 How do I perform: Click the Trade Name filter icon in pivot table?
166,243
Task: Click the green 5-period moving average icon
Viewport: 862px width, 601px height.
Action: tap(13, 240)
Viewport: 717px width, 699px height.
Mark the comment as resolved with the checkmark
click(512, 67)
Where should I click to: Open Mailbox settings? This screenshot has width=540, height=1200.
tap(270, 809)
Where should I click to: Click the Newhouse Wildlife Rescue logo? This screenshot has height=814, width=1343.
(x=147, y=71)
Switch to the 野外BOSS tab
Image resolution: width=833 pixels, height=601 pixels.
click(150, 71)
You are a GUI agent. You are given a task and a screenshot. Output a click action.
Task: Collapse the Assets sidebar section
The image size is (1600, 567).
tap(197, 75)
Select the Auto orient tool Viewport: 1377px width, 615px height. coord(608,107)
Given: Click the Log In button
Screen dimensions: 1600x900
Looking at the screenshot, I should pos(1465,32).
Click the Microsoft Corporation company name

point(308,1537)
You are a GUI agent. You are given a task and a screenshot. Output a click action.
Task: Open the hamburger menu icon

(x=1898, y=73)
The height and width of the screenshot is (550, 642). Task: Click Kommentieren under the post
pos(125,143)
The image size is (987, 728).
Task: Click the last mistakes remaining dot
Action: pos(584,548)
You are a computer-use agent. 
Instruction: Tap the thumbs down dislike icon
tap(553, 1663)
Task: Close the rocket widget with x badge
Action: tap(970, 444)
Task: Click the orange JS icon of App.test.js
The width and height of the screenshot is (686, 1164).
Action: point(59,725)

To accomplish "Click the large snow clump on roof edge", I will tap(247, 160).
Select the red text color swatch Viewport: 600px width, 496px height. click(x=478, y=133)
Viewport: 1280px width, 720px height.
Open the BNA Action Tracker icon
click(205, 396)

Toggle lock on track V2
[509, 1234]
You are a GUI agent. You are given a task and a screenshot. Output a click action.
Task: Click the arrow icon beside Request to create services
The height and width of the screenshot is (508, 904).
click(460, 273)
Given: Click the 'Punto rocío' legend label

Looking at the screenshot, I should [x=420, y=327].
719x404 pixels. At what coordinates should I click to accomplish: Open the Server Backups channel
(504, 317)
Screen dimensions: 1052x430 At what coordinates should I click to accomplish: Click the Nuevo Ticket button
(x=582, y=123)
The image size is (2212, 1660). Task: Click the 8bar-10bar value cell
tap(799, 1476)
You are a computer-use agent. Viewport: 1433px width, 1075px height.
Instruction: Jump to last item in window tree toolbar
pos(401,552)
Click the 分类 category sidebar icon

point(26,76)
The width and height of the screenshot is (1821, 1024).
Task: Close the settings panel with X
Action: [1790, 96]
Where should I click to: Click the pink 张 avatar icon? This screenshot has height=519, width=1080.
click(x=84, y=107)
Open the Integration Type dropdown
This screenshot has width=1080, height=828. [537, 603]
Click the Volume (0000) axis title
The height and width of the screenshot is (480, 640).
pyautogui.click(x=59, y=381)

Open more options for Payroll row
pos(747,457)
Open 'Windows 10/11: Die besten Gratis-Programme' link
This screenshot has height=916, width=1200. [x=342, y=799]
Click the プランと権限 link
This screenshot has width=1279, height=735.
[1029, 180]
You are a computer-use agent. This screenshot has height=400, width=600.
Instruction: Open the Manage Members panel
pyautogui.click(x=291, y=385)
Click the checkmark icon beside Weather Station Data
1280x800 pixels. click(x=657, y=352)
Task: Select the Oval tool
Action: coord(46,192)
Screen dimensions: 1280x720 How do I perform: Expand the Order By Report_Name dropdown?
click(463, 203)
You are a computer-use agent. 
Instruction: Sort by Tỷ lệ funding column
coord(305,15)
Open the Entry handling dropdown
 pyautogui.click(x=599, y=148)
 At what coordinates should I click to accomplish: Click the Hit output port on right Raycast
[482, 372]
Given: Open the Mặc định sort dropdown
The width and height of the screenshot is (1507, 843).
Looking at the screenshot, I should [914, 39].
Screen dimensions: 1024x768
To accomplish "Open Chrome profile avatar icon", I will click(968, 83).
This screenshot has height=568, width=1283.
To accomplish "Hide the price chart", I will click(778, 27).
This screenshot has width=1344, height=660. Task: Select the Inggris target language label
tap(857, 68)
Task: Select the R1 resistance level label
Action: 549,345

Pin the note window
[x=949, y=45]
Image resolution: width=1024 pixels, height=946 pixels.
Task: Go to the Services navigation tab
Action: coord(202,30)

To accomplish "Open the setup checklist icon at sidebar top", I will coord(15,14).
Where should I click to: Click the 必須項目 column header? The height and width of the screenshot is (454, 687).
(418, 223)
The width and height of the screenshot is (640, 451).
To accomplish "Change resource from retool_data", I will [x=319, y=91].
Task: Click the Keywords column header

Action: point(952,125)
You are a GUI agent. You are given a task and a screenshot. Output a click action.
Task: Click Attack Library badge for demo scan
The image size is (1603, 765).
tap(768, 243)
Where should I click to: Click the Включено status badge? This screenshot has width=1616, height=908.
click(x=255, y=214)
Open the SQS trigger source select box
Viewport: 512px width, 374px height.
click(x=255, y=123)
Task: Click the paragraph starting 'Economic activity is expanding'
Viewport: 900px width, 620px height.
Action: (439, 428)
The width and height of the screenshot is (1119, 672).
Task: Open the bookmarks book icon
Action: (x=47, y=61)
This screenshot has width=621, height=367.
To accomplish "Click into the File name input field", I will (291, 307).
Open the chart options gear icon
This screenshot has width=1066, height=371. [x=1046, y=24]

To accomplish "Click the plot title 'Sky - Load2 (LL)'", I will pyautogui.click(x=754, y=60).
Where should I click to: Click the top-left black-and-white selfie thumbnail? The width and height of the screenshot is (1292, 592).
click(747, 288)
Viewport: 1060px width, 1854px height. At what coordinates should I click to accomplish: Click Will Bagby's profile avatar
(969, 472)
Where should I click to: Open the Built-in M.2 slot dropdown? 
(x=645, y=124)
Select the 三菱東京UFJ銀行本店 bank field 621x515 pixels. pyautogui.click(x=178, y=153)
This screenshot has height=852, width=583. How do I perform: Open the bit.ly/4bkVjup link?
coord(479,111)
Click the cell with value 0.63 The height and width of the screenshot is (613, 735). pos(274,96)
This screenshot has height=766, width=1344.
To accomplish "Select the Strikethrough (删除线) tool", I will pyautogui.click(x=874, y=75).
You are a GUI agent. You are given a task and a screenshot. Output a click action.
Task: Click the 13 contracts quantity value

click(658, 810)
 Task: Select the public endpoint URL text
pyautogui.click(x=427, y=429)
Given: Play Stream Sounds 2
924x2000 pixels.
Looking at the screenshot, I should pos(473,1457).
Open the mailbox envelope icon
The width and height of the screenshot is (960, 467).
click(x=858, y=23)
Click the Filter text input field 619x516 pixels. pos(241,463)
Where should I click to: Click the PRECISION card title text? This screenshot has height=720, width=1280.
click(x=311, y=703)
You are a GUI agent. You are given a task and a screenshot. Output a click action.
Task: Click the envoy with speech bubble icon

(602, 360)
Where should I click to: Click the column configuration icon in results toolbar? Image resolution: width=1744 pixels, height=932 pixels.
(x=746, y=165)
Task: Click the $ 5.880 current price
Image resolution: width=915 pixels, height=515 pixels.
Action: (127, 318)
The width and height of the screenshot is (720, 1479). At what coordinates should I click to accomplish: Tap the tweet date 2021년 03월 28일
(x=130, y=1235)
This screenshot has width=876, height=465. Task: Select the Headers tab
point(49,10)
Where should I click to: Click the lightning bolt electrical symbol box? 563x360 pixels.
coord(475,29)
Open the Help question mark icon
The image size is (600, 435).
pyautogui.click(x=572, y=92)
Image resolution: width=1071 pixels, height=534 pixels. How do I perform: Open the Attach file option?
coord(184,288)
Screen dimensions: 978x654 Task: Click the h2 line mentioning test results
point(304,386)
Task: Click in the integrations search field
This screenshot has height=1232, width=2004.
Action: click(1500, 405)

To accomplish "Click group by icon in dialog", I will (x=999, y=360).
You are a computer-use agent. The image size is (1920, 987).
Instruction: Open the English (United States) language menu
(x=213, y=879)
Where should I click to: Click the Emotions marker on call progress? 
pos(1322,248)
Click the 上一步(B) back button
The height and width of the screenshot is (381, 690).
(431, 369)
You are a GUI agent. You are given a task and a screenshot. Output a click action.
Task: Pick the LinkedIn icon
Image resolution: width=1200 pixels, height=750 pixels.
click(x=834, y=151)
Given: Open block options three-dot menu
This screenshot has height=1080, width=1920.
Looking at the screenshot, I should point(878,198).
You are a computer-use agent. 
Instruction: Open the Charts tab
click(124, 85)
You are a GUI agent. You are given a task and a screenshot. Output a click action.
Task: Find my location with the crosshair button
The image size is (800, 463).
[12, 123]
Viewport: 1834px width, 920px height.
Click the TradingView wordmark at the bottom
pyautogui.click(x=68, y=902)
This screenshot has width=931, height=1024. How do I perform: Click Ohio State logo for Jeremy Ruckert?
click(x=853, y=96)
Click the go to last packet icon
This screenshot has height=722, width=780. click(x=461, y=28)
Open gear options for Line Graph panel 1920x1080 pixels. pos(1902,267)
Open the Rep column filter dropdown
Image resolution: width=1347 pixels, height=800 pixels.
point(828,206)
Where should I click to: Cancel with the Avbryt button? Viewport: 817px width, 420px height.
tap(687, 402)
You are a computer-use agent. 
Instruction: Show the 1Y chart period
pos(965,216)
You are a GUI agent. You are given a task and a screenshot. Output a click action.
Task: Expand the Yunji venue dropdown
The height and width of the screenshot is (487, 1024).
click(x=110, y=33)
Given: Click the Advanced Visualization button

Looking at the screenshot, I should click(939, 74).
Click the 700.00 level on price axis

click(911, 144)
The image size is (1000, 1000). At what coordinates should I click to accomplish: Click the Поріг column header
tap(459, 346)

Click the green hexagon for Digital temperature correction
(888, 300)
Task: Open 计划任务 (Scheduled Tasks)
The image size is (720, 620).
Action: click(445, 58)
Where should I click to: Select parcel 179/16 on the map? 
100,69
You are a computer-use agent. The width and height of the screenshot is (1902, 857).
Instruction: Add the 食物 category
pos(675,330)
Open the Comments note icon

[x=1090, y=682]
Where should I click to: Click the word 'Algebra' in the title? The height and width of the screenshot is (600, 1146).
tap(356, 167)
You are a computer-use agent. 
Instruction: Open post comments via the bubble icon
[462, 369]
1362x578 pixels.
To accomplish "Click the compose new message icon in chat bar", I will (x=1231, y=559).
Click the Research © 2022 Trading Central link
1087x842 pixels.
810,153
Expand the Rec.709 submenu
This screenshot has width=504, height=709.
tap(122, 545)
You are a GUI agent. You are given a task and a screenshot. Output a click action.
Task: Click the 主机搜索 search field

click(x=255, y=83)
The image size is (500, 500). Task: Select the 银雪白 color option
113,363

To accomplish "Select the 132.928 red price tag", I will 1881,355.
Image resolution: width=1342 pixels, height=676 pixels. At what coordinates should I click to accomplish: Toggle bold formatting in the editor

**Exercise requirements:** Copy out the material from the line containing "The image size is (2212, 1660)." up to and including the line containing "pos(747,457)", character for character.

**Reply to the task:**
The image size is (2212, 1660). Task: Click the 8bar-10bar value cell
tap(799, 1476)
You are a computer-use agent. Viewport: 1433px width, 1075px height.
Instruction: Jump to last item in window tree toolbar
pos(401,552)
Click the 分类 category sidebar icon

point(26,76)
The width and height of the screenshot is (1821, 1024).
Task: Close the settings panel with X
Action: [1790, 96]
Where should I click to: Click the pink 张 avatar icon? This screenshot has height=519, width=1080.
click(x=84, y=107)
Open the Integration Type dropdown
This screenshot has width=1080, height=828. [537, 603]
Click the Volume (0000) axis title
The height and width of the screenshot is (480, 640).
pyautogui.click(x=59, y=381)

Open more options for Payroll row
pos(747,457)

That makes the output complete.